Property Default Description
hubName DurableFunctionsHub Alternate task hub names can be used to isolate multiple Durable Functions applications from each other, even if they're using the same storage backend.
controlQueueBatchSize 32 The number of messages to pull from the control queue at a time.
partitionCount 4 The partition count for the control queue. May be a positive integer between 1 and 16.
controlQueueVisibilityTimeout 5 minutes The visibility timeout of dequeued control queue messages.
workItemQueueVisibilityTimeout 5 minutes The visibility timeout of dequeued work item queue messages.
maxConcurrentActivityFunctions 10X the number of processors on the current machine The maximum number of activity functions that can be processed concurrently on a single host instance.
maxConcurrentOrchestratorFunctions 10X the number of processors on the current machine The maximum number of orchestrator functions that can be processed concurrently on a single host instance.
maxQueuePollingInterval 30 seconds The maximum control and work-item queue polling interval in the hh:mm:ss format. Higher values can result in higher message processing latencies. Lower values can result in higher storage costs because of increased storage transactions.
azureStorageConnectionStringName AzureWebJobsStorage The name of the app setting that has the Azure Storage connection string used to manage the underlying Azure Storage resources.
trackingStoreConnectionStringName The name of a connection string to use for the History and Instances tables. If not specified, the azureStorageConnectionStringName connection is used.
trackingStoreNamePrefix The prefix to use for the History and Instances tables when trackingStoreConnectionStringName is specified. If not set, the default prefix value will be DurableTask. If trackingStoreConnectionStringName is not specified, then the History and Instances tables will use the hubName value as their prefix, and any setting for trackingStoreNamePrefix will be ignored.
traceInputsAndOutputs false A value indicating whether to trace the inputs and outputs of function calls. The default behavior when tracing function execution events is to include the number of bytes in the serialized inputs and outputs for function calls.
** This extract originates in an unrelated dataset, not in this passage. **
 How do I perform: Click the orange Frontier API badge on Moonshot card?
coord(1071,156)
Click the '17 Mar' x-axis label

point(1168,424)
This behavior provides minimal information about what the inputs and outputs look like without bloating the logs or inadvertently exposing sensitive information. Setting this property to true causes the default function logging to log the entire contents of function inputs and outputs.
logReplayEvents false A value indicating whether to write orchestration replay events to Application Insights.
eventGridTopicEndpoint The URL of an Azure Event Grid custom topic endpoint. When this property is set, orchestration life-cycle notification events are published to this endpoint. This property supports App Settings resolution.
eventGridKeySettingName The name of the app setting containing the key used for authenticating with the Azure Event Grid custom topic at EventGridTopicEndpoint.
eventGridPublishRetryCount 0 The number of times to retry if publishing to the Event Grid Topic fails.
eventGridPublishRetryInterval 5 minutes The Event Grid publishes retry interval in the hh:mm:ss format.
eventGridPublishEventTypes A list of event types to publish to Event Grid. If not specified, all event types will be published. Allowed values include Started, Completed, Failed, Terminated.